▸ **Your task**: Out of the records below, copy all lines in which the word "zoom" occurs.

▸ **The data**:
----------

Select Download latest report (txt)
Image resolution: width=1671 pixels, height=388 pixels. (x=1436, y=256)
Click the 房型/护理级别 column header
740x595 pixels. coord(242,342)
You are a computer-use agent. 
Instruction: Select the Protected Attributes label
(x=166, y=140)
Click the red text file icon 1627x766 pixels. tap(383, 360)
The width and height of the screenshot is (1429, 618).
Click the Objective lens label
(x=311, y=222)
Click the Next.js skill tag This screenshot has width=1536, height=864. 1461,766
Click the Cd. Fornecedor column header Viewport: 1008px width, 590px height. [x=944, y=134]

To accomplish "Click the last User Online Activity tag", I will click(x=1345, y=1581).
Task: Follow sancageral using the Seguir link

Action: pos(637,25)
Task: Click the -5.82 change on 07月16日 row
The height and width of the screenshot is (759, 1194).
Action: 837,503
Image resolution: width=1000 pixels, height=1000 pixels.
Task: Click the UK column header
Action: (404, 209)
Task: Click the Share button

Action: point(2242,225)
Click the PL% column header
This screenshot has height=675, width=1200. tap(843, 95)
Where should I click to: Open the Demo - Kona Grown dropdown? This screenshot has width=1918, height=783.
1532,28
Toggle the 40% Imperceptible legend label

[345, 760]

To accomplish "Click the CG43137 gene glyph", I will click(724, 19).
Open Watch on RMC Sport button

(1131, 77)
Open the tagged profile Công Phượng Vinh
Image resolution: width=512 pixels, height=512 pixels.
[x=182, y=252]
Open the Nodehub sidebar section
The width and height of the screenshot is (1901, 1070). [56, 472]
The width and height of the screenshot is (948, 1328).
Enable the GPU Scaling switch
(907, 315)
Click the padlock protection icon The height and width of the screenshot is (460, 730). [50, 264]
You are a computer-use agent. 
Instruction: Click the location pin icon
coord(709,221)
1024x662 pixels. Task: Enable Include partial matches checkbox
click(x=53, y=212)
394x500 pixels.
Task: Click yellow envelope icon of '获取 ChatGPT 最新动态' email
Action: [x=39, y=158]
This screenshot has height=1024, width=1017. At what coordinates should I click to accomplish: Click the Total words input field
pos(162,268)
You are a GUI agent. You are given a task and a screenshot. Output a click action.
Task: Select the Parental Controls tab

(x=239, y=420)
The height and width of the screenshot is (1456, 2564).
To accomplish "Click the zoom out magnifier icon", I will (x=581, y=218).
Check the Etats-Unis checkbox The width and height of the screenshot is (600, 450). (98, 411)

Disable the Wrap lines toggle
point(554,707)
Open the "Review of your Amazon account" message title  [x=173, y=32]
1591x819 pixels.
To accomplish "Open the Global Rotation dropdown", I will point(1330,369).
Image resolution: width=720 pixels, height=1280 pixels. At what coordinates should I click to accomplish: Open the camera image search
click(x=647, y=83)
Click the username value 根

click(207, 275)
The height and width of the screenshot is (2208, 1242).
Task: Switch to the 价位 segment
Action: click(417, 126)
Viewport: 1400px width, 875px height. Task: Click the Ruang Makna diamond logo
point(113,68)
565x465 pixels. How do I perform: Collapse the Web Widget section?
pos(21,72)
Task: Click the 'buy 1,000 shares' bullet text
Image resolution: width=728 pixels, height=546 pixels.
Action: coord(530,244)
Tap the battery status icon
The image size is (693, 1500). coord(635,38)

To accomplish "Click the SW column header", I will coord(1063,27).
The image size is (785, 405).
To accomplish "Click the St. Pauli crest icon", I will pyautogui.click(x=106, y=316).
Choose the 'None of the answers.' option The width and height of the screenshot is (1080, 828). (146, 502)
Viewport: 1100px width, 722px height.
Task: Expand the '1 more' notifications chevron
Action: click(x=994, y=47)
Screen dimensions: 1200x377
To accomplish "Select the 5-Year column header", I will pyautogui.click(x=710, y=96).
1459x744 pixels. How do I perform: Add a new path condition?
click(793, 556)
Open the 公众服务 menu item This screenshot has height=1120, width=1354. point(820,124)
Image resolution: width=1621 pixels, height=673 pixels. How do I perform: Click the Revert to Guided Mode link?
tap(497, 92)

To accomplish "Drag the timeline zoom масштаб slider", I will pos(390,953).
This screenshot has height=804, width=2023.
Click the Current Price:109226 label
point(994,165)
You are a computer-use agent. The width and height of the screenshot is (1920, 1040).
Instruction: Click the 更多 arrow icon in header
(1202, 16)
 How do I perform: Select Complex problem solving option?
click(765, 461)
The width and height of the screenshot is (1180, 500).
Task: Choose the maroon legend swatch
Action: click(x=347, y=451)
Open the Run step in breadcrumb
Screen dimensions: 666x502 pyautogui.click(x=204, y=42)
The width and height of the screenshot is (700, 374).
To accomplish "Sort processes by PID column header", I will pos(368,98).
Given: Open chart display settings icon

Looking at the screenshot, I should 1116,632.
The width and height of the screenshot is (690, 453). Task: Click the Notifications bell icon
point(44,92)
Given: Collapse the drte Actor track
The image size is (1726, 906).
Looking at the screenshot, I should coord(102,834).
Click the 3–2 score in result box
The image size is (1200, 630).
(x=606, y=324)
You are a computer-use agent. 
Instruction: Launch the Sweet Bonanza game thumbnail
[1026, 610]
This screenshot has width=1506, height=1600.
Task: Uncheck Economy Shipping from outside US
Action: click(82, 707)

----------

▸ **Output of the task**:
To accomplish "Click the zoom out magnifier icon", I will (x=581, y=218).
To accomplish "Drag the timeline zoom масштаб slider", I will pos(390,953).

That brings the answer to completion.